While the IMF-supported bank restructuring in Cyprus (see Update 85, comment) includes a strict set of restrictions on capital movements, the World Bank and IMF are failing to embrace a more pragmatic approach to capital account regulation.
Management consultancy McKinsey’s March report, Financial globalization: Retreat or reset, agonised over a slowdown in global capital flows and recent moves by some middle-income countries to exert greater control over capital movements. It presented two possible scenarios: “One path leads to a more balkanised structure that relies primarily on domestic capital formation and concentrates risks within local banking systems, while another points toward a healthier model of financial globalisation that corrects the pre-crisis excesses while supporting more robust economic growth.”
The report failed to consider the likely emergence of a third option, a return to unsustainable and volatile flows which are in the interests of financial market actors. Commenting on the report, Jayati Ghosh of Jawaharlal Nehru University in India, argued that the slowdown in flows was a good thing. “it is more important than ever to restrain finance, since that task is clearly incomplete. To make the financial system fulfil the basic tasks for which it is supposed to exist – to direct savings to productive investment in a stable and socially desirable way – it is essential to shrink it further.”
the only way to start regaining some control over finance is to put the genie of global finance back into the bottle
Cyprus’s capital outflow regulations include limits on withdrawals from banks, the volume of euros allowed to be transferred overseas, and international credit and debit card transactions. These types of capital account regulations are forbidden by the Lisbon Treaty of the European Union, but Cyprus has been given permission by the EU to introduce so-called administrative measures, which the EU says are “appropriate in view of the present unique and exceptional situation of Cyprus’ financial sector”.
While emergency outflow restrictions have been a part of the IMF crisis resolution toolkit, albeit sparingly used, the Fund has proved much warier of regulations on capital inflows being used by middle-income countries (see Update 83, 81).
A mid March article from academics Kevin Gallagher and José Antonio Ocampo argued that the IMF’s new ‘institutional view’ on capital account regulations (see Update 83), “scrutinises the exact types of capital account regulations in emerging markets”, but “it does not equally examine which types of monetary and regulatory policy trigger the most risky capital flows from developed to developing countries”. Gallagher and Ocampo argued that “the conditions under which [the IMF] will advise nations to regulate capital flows may be too narrow.

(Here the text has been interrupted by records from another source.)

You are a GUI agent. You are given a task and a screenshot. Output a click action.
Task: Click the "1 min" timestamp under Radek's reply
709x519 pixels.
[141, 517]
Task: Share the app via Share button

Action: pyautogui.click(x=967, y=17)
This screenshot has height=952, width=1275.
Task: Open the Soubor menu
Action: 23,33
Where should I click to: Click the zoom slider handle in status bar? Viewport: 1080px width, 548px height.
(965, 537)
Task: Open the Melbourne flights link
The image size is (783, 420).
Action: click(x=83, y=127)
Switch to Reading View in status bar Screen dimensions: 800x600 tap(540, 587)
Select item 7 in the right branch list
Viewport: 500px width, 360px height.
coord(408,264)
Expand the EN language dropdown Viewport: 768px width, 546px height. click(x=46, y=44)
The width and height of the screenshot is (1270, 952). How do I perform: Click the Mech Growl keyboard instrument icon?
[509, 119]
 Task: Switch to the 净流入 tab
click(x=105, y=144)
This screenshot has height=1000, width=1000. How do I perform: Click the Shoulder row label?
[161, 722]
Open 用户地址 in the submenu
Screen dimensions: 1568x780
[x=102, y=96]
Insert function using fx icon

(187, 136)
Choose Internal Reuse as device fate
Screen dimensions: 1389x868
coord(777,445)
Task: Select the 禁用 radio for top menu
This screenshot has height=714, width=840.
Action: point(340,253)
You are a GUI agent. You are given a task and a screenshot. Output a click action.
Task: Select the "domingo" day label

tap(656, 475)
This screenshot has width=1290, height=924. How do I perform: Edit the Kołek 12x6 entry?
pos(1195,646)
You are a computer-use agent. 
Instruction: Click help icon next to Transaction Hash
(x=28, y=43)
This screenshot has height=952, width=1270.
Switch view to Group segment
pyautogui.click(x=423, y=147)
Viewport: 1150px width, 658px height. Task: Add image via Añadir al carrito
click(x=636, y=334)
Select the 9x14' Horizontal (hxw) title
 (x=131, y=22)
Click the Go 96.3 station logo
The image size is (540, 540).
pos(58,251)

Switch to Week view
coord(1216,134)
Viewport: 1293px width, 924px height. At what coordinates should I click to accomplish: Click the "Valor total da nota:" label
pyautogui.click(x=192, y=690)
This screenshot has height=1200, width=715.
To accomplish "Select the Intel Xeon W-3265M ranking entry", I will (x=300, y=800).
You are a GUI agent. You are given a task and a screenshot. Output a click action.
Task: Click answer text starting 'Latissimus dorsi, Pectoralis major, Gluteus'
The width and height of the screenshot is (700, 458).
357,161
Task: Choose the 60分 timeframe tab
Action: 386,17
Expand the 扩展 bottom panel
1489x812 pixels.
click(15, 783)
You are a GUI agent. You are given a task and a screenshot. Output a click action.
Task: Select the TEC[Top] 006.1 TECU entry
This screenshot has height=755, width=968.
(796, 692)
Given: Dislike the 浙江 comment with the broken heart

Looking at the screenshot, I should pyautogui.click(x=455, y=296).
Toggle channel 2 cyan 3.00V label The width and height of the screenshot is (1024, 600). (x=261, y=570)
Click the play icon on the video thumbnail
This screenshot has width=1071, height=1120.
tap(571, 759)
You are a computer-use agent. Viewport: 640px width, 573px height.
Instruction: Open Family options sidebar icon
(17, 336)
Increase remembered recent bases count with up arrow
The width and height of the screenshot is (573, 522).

It is too early to tell if the IMF has simply changed the tune but playing the same song. All eyes will be monitoring the application of the new institutional view.”
The World Bank appears to share the IMF’s disquiet. Speaking on the sidelines of the Inter-American Development Bank meetings In early March, World Bank regional vice president Hasan Tuluy indicated that the kinds of capital account regulations adopted by Brazil, which were found to be effective (see Update 82), have been disruptive: “Protectionism is a very blunt instrument. Having complicated capital controls may be attractive right now, but cannot be sustained in the long term.”
In contrast, Antonio Tricarico from Italian NGO Re:Common said: “The cases of Iceland and Cyprus show us that the only way to start regaining some control over finance is to put the genie of global finance back into the bottle. Reintroducing permanent regulation over international movements of capital is the way to subordinate finance to industrial policies and the long overdue transformation of our societies toward a low-carbon and more just economy, both in the North and the South.”